As previously mentioned, Jeremy Renner is terrific in the role of mysterious recluse Cory. Living a life away from his ex-wife and son (who gets occasional visits), he has intentionally placed himself in an environment where he is effectively in charge of his own destiny. He has forged a small career out of his hunting and he thrives upon it, to the point where once the body is discovered, the FBI agent called in is effectively helping Cory solve the murder, rather than the way it was intended. Olsen is equally excellent as the underestimated agent, someone left on her own to solve a bigger crime than the FBI had anticipated, facing a constant stream of sexism and ageism from the locals and even the local police department. Olsen gets her moment in the spotlight in the final act as things begin to escalate out of control, and she brings out a fiery temperament that is sure to be a major reason for Banner to have climbed the ranks of the FBI.

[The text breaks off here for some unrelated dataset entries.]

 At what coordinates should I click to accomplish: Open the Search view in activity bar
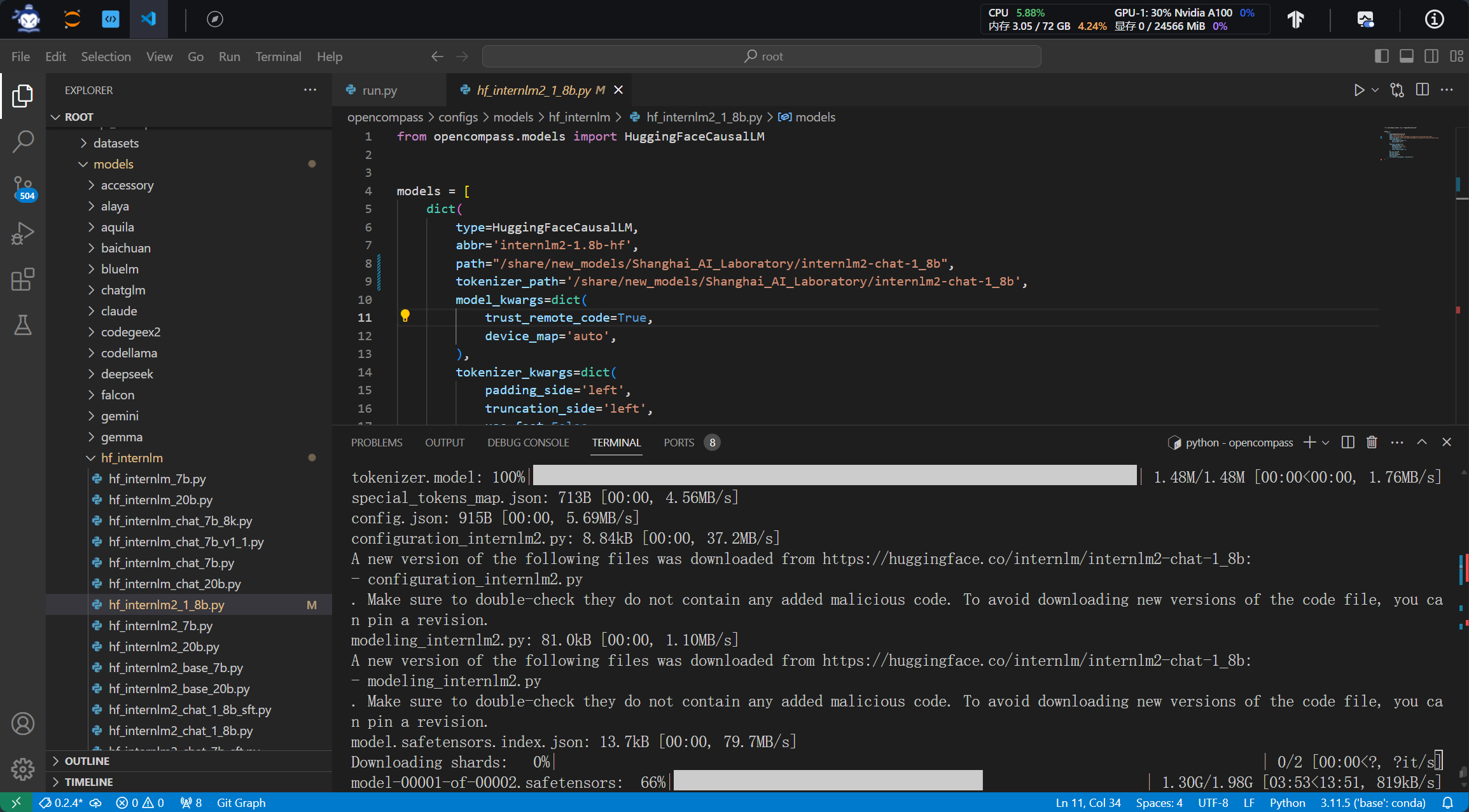23,142
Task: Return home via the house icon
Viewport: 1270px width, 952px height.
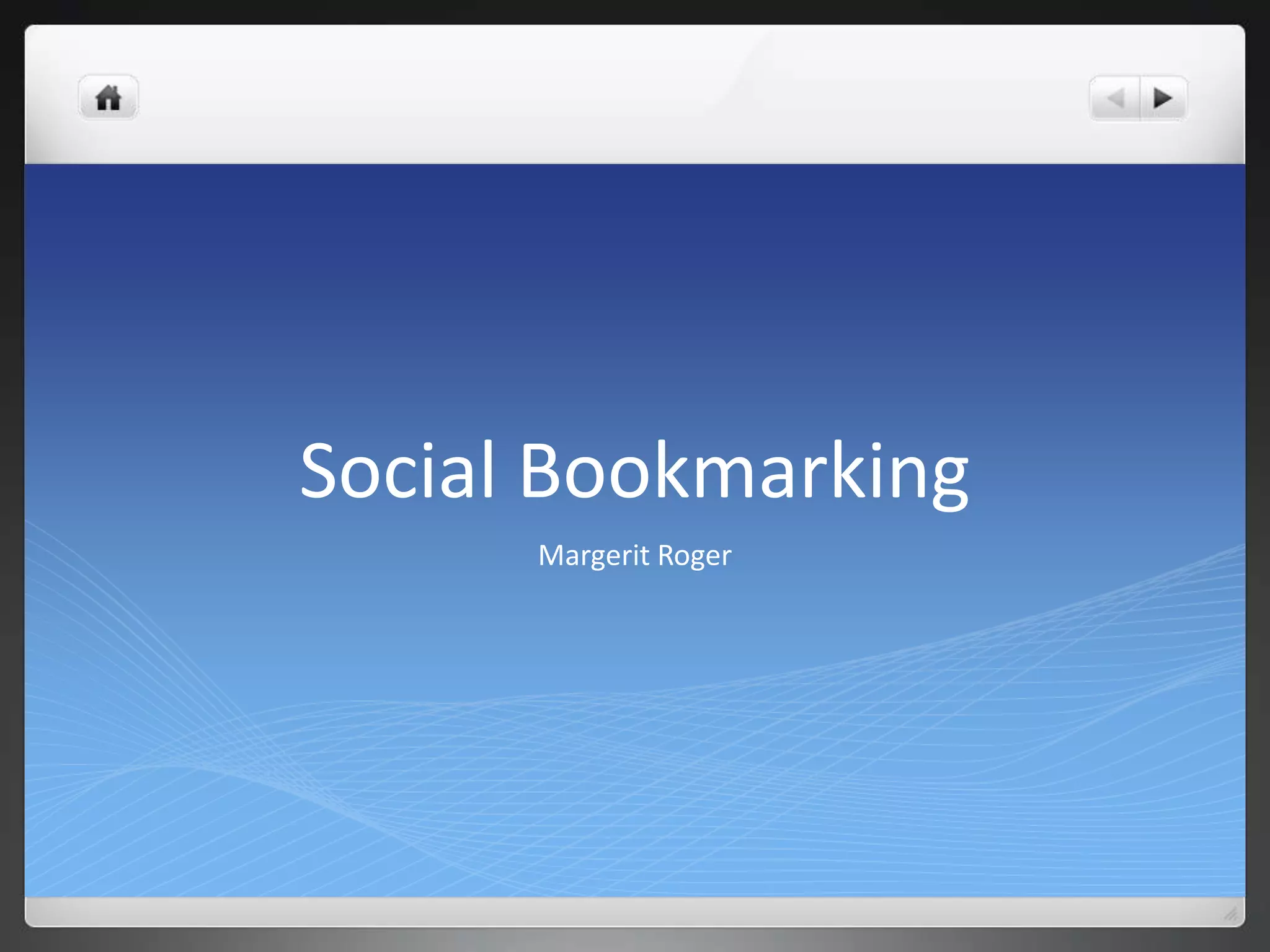Action: pos(108,98)
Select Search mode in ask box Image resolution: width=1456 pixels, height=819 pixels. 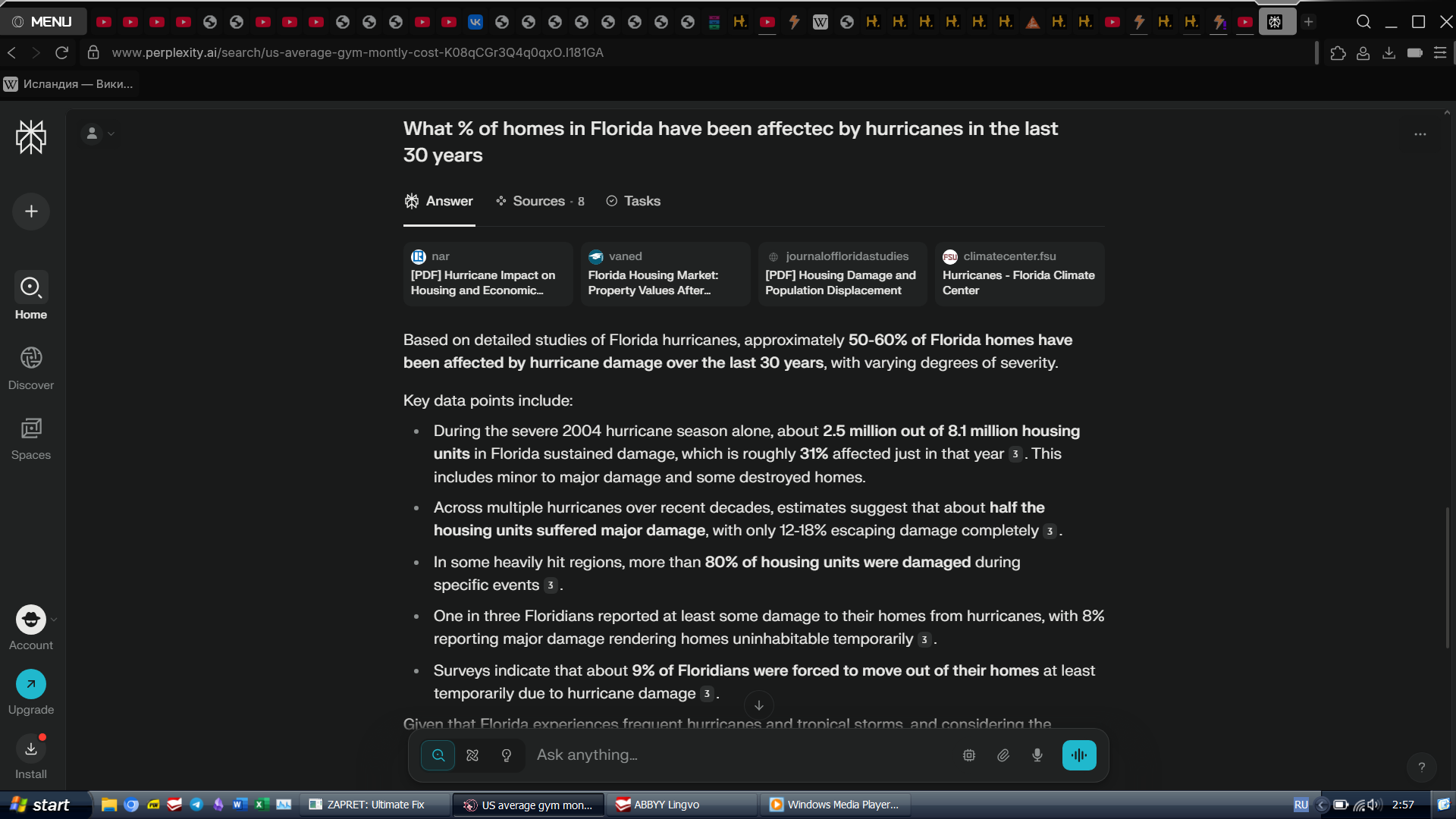438,755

Where I found the film stumbled slightly is in its climax. The story up to this point is so intriguing and well-thought out, the eventual reveal of how the events happened comes somewhat out of left field. In the best-written murder mysteries, an initially innocent moment or character is revealed as a major factor in the mystery; in ‘Wind River’, there is no earlier suggestion of “whodunnit”. As such, initially, the climax of the main murder lands with a hefty bump.

Since, however, the ending has improved in my mind. Sheridan doesn’t exaggerate the story for dramatic purposes; this is a story that happened, and this is how it ends. In real life, there is no dramatic final act twist. There may not be a wholly satisfying resolution to every last thread. People wish to put the dramatic events behind them, and people move on. I’ll be stunned if Sheridan doesn’t end up with an Oscar nomination for his script next year.

‘Wind River’ is a terrific film. There’s no other way of saying it; so much of this film is made to such a high standard that Sheridan has set himself an improbably high standard to exceed with his next film. If you can, avoid any trailers, go into ‘Wind River’ as blind as you can. You won’t regret it.